Banks remain well-capitalised and downsizing has progressed well, yet further efforts are needed to address their profitability and asset quality challenges.
Irish banks are well capitalized solely because there are no substantial writedowns of mortgages being undertaken in the banking sector. Meanwhile, mortgages arrears are snowballing, implying that the current levels of capitalization are unlikely to be sustained in the short term future. In other words, Troika praise here is simply a PR exercise.

Real GDP growth has slowed to a projected rate of ½ percent in 2012. Prospects for growth in 2013 are for modest pick up to just over 1 percent as domestic demand declines moderately...
So if I get this right: GDP will grow 0.5% in 2012 and 1.0% in 2013. GNP will shrink in 2012 and 2013 as well. Which means the real economy in Ireland - the one you and I and the listeners to this station are inhabiting will be shrinking 6 years in a row. That's 'strong performance'? In real terms we had GNP of 162bn in 2007, it fell to 127 billion in 2011 and is now, as IMF suggests will fall even further - close to 122-124bn or lower by the end of 2013. This is the much-lauded recovery we are bragging about?!

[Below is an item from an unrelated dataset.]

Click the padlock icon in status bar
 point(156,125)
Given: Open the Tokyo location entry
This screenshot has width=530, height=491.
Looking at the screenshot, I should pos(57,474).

The authorities are ramping up reforms to restore the health of the Irish financial sector so that it can help support economic recovery. Intensified efforts are required to deal decisively with mortgage arrears and further reduce bank operating costs.
What are these reforms? Anyone noticed ANY progress in the banking sector? Especially on dealing with mortgages? I didn't. May be Minister Noonan can show us some couples who had their debt problems resolved? Not delayed, not shelved, but actually resolved.